The principal methodology centers around a cascaded architecture involving two interconnected stages: crowd count classification (high-level prior) and density map estimation. These tasks share an initial convolutional phase, which is followed by two parallel networks specialized for their respective tasks.

  1. High-Level Prior Stage:
    • Utilizes convolutional layers and fully connected layers to classify crowd count into distinct groups.
    • Employs Spatial Pyramid Pooling to handle varying image sizes without the constraints typical of networks with fully connected layers.
    • Introduces a high-level prior that indirectly informs the density estimation by categorizing the total crowd count into specific groups.
  2. Density Estimation Stage:
    • Features fractionally strided convolutional layers aimed at counteracting detail loss during downsampling.
    • Processes feature maps from the classification stage and refines them into high-resolution density estimates.

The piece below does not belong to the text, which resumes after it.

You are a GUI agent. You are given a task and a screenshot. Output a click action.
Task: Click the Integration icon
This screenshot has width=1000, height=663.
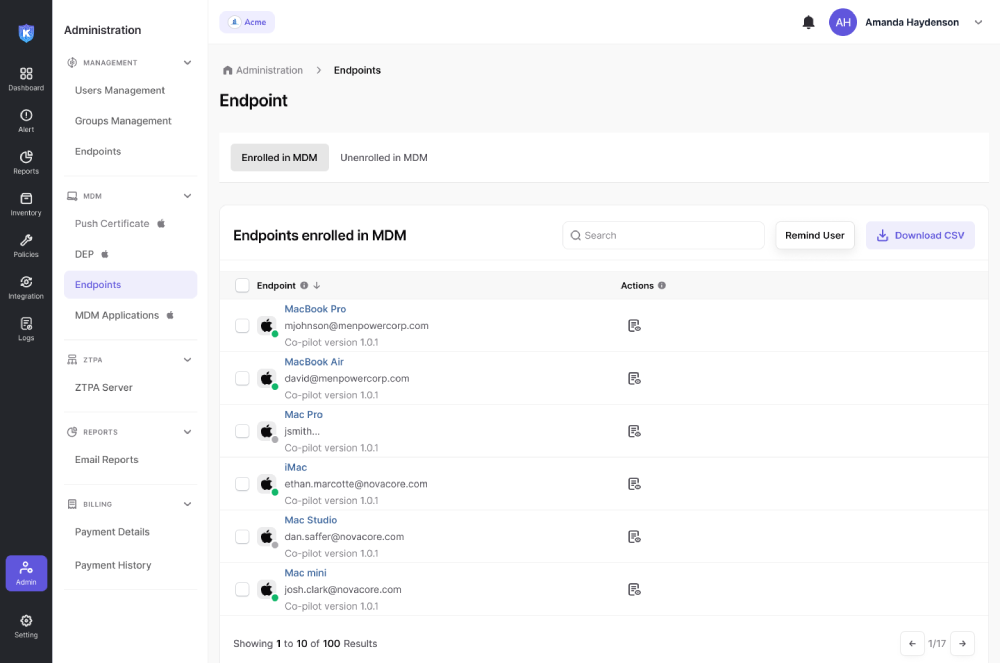pyautogui.click(x=26, y=283)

The network's loss function comprises two parts: a cross-entropy loss for the classification task and a pixel-wise Euclidean loss for density estimation, weighted to ensure a balanced training emphasis between tasks.

Experimental Results

The methodology's efficacy was tested on two challenging datasets: ShanghaiTech and UCF_CC_50, both renowned for their complexity and variability in crowd density.

  • ShanghaiTech Dataset:
    • The proposed method demonstrated substantial improvements in both MAE and MSE over prior state-of-the-art methods, including Zhang et al.'s MCNN approach.
  • UCF_CC_50 Dataset:
    • Achieved the lowest MAE, showcasing its robustness across varying image resolutions and density complexities.

These results substantiate the model's ability to generalize across diverse densities and image contexts, highlighting the benefits of incorporating a high-level prior via a cascaded CNN architecture.

Implications and Future Work

This research potentially offers a significant step forward in automated crowd counting, with implications for practical applications such as public safety design, surveillance, and event management. The integration of a high-level prior to inform density estimation introduces a new dimension of interpretability and accuracy to CNN-based approaches.

Looking forward, expanding this methodology to accommodate additional tasks or optimize processing speed could further enhance real-world applicability. Additionally, exploring similar architectures for other multi-task computer vision challenges might yield promising results. Future research could also involve scaling these models efficiently while maintaining their accuracy, particularly in real-time applications.

Conclusion

The paper presents an original contribution to the field of crowd counting, demonstrating the advantages of a cascaded multi-task learning framework. By effectively addressing variation in crowd density and leveraging high-level priors, the proposed technique achieves superior performance compared to existing models, marking an important contribution to video and signal-based surveillance research.